Google Data Leak Settlement Faces Supreme Court Challenge
Google Data Leak Settlement Faces Supreme Court Challenge
by
Wendy Davis @wendyndavis, January 3, 2018
A prominent critic of class-action settlements is asking the Supreme Court to decide whether Google should have been allowed to settle a privacy lawsuit by donating more than $5 million to nonprofits.
Theodore Frank, an activist who founded the Center for Class Action Fairness, argues that the settlement should not have been approved because it doesn’t compensate Google users.
A “class action settlement that awards absent class members no relief at all in exchange for their claims — no money, no alteration of the defendant’s allegedly injurious conduct, not even coupons — is not ‘fair, reasonable, and adequate’ by any measure,” Frank’s lawyers argue this week in a petition asking the Supreme Court to review the settlement.
The settlement stemmed from a 2010 lawsuit alleging that Google violated users’ privacy by including their search queries in “referer headers” — the information that is automatically transmitted to sites that users click on when they leave Google. Some queries, like people’s searches for their own names, can offer clues to users’ identities. (Google no longer transmits search queries when people click on links in the results.)

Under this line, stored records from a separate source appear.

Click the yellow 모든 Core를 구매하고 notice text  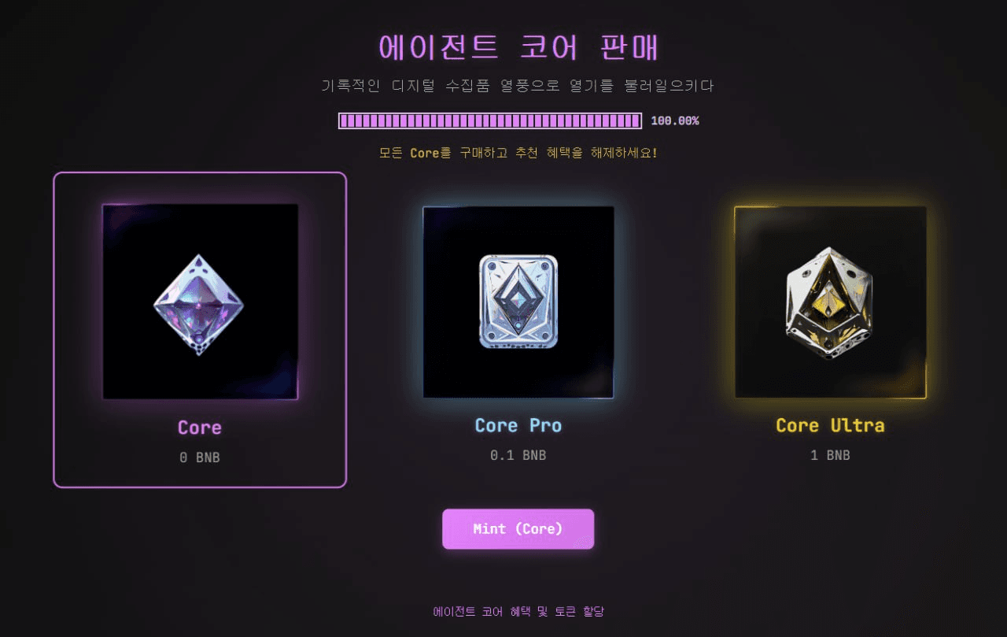click(x=518, y=153)
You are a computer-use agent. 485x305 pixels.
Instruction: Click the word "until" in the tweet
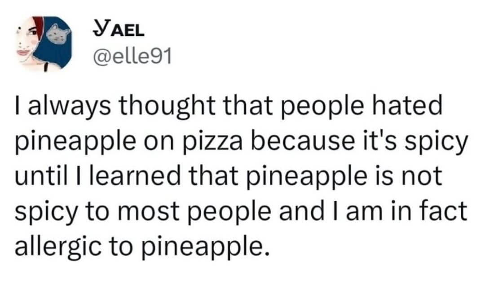(38, 177)
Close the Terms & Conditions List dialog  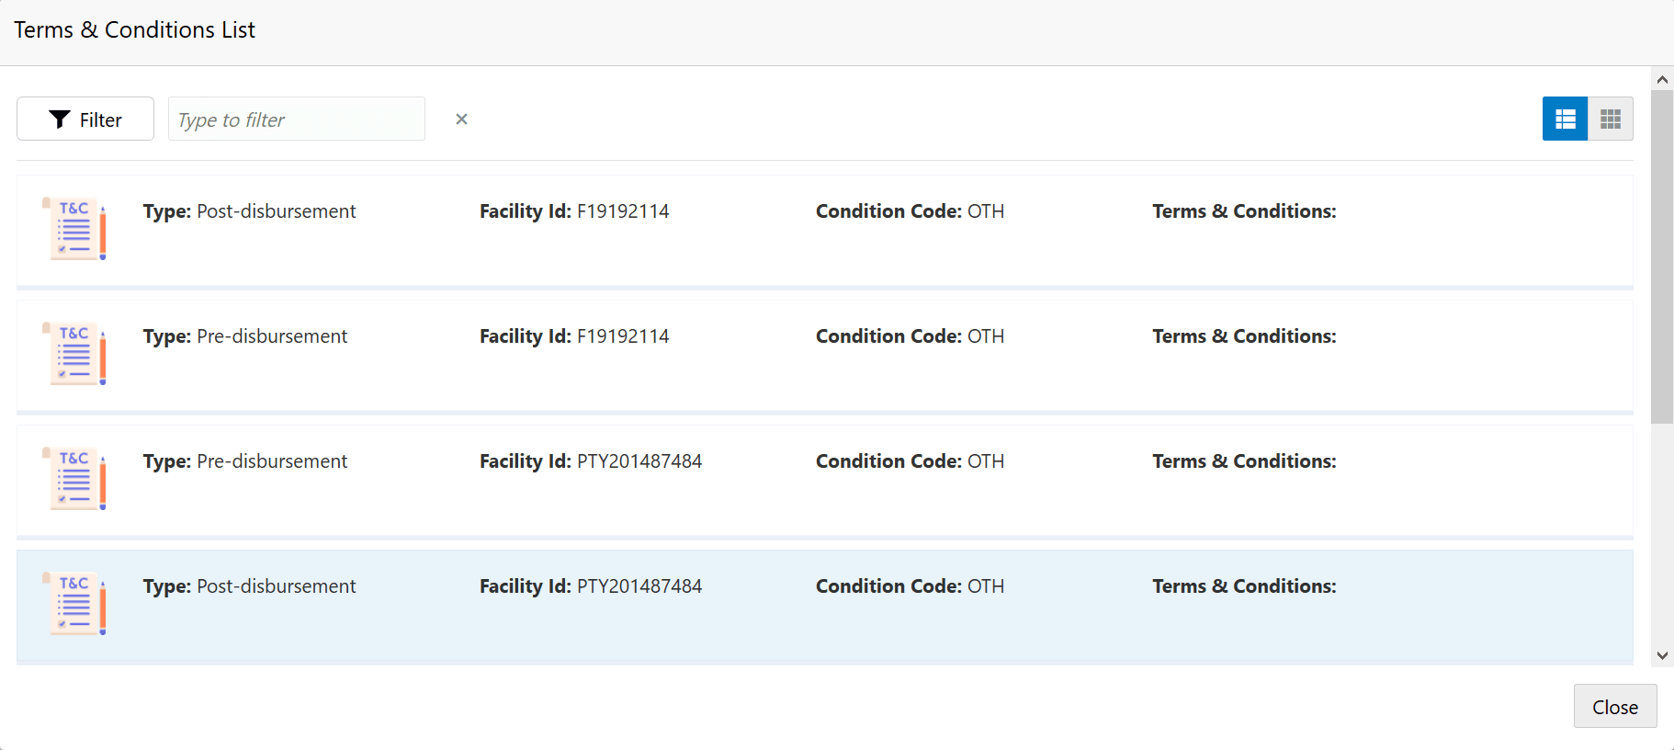pyautogui.click(x=1615, y=706)
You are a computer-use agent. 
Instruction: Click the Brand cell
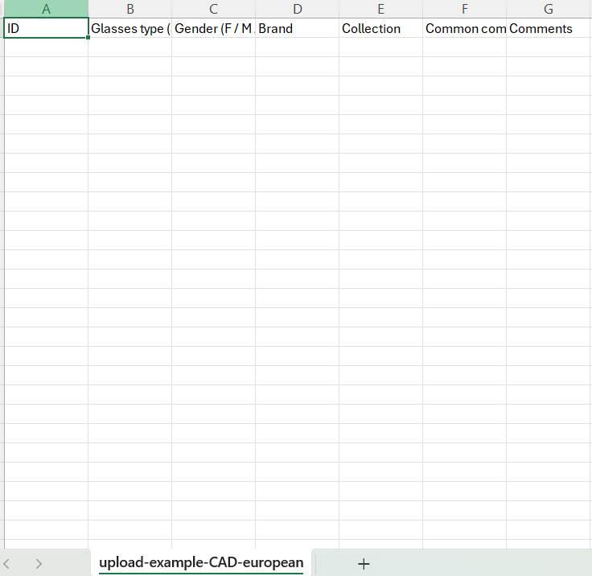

Google resolved the case by agreeing to pay $5.3 million to six nonprofits — Carnegie Mellon University, World Privacy Forum, Chicago-Kent College of Law, Stanford Law, Harvard’s Berkman Center and the AARP Foundation. The deal also calls for Google to pay more than $2.1 million to the attorneys who brought the lawsuit, with the remainder of the settlement fund going to court costs.
A three-judge panel of the 9th Circuit Court of Appeals upheld the settlement in August, rejecting Frank’s attempts to vacate the deal. Frank unsuccessfully argued that some of the nonprofits slated to receive funds had prior relationships with Google as well as the lawyers representing the consumers.
The activist now wants the Supreme Court to set new ground rules governing companies’ ability to settle class-actions by making donations to charity. Those types of settlements have occurred in other privacy lawsuits against tech companies. Among other examples, Google
recently agreed to donate more than $3 million to to six schools and nonprofits to resolve a class-action alleging that it violated Safari users’ privacy by circumventing their no-tracking settings. (Frank recently brought a separate challenge to that settlement.)
Frank argues to the Supreme Court that companies including Google and Facebook have been able “to structure settlements to minimize costs or even benefit themselves” by agreeing to make donations to charities. For instance, the petition says, both companies have agreed to settle prior privacy cases by making donations to the Electronic Frontier Foundation — an organization that often supports tech companies on policy questions.